### Задание
Перепишите приведённый ниже список целиком, сохраняя каждую строку без изменений.

[Записи поиска элементов]
- - -

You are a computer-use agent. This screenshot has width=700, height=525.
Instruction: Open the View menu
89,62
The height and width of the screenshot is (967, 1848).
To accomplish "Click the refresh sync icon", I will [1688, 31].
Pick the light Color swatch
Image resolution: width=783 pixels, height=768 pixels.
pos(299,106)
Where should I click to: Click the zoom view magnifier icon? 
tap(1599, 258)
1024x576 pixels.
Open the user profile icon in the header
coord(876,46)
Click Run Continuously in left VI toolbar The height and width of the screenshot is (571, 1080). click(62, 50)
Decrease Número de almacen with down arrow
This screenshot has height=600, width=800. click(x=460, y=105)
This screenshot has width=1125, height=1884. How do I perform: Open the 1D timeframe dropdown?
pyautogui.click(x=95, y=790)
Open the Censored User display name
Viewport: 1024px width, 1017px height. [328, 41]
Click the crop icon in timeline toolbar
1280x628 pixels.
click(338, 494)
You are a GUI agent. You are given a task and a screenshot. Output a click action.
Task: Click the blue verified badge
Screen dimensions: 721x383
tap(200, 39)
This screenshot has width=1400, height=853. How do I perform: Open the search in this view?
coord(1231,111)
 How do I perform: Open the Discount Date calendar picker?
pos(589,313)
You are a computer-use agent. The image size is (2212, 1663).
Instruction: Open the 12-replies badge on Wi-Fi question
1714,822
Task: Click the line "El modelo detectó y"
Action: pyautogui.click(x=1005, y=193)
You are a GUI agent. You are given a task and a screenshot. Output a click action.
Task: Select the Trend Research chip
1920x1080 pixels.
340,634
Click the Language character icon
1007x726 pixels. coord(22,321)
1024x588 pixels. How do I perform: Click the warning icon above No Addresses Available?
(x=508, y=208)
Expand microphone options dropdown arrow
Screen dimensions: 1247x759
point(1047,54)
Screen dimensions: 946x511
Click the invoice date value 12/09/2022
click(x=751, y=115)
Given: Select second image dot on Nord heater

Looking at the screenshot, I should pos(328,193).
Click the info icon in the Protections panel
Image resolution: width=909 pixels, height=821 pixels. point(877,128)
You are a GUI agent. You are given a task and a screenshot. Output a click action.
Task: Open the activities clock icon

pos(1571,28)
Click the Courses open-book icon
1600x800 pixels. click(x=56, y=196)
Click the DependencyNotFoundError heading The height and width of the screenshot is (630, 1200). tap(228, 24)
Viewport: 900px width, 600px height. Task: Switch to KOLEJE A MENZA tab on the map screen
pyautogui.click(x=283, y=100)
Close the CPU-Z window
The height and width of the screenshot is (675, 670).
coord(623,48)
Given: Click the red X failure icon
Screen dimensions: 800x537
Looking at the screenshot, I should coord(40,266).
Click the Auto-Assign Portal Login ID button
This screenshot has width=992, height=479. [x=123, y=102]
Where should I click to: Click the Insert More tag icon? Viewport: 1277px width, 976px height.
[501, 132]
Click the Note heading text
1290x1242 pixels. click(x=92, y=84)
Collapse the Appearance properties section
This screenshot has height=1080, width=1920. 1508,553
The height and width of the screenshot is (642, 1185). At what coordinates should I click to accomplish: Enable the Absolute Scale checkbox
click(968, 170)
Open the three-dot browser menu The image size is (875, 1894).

- - -

### Правильный ответ
You are a computer-use agent. This screenshot has width=700, height=525.
Instruction: Open the View menu
89,62
The height and width of the screenshot is (967, 1848).
To accomplish "Click the refresh sync icon", I will [1688, 31].
Pick the light Color swatch
Image resolution: width=783 pixels, height=768 pixels.
pos(299,106)
Where should I click to: Click the zoom view magnifier icon? 
tap(1599, 258)
1024x576 pixels.
Open the user profile icon in the header
coord(876,46)
Click Run Continuously in left VI toolbar The height and width of the screenshot is (571, 1080). click(62, 50)
Decrease Número de almacen with down arrow
This screenshot has height=600, width=800. click(x=460, y=105)
This screenshot has width=1125, height=1884. How do I perform: Open the 1D timeframe dropdown?
pyautogui.click(x=95, y=790)
Open the Censored User display name
Viewport: 1024px width, 1017px height. [328, 41]
Click the crop icon in timeline toolbar
1280x628 pixels.
click(338, 494)
You are a GUI agent. You are given a task and a screenshot. Output a click action.
Task: Click the blue verified badge
Screen dimensions: 721x383
tap(200, 39)
This screenshot has width=1400, height=853. How do I perform: Open the search in this view?
coord(1231,111)
 How do I perform: Open the Discount Date calendar picker?
pos(589,313)
You are a computer-use agent. The image size is (2212, 1663).
Instruction: Open the 12-replies badge on Wi-Fi question
1714,822
Task: Click the line "El modelo detectó y"
Action: pyautogui.click(x=1005, y=193)
You are a GUI agent. You are given a task and a screenshot. Output a click action.
Task: Select the Trend Research chip
1920x1080 pixels.
340,634
Click the Language character icon
1007x726 pixels. coord(22,321)
1024x588 pixels. How do I perform: Click the warning icon above No Addresses Available?
(x=508, y=208)
Expand microphone options dropdown arrow
Screen dimensions: 1247x759
point(1047,54)
Screen dimensions: 946x511
Click the invoice date value 12/09/2022
click(x=751, y=115)
Given: Select second image dot on Nord heater

Looking at the screenshot, I should pos(328,193).
Click the info icon in the Protections panel
Image resolution: width=909 pixels, height=821 pixels. point(877,128)
You are a GUI agent. You are given a task and a screenshot. Output a click action.
Task: Open the activities clock icon

pos(1571,28)
Click the Courses open-book icon
1600x800 pixels. click(x=56, y=196)
Click the DependencyNotFoundError heading The height and width of the screenshot is (630, 1200). tap(228, 24)
Viewport: 900px width, 600px height. Task: Switch to KOLEJE A MENZA tab on the map screen
pyautogui.click(x=283, y=100)
Close the CPU-Z window
The height and width of the screenshot is (675, 670).
coord(623,48)
Given: Click the red X failure icon
Screen dimensions: 800x537
Looking at the screenshot, I should coord(40,266).
Click the Auto-Assign Portal Login ID button
This screenshot has width=992, height=479. [x=123, y=102]
Where should I click to: Click the Insert More tag icon? Viewport: 1277px width, 976px height.
[501, 132]
Click the Note heading text
1290x1242 pixels. click(x=92, y=84)
Collapse the Appearance properties section
This screenshot has height=1080, width=1920. 1508,553
The height and width of the screenshot is (642, 1185). At what coordinates should I click to accomplish: Enable the Absolute Scale checkbox
click(968, 170)
Open the three-dot browser menu The image size is (875, 1894).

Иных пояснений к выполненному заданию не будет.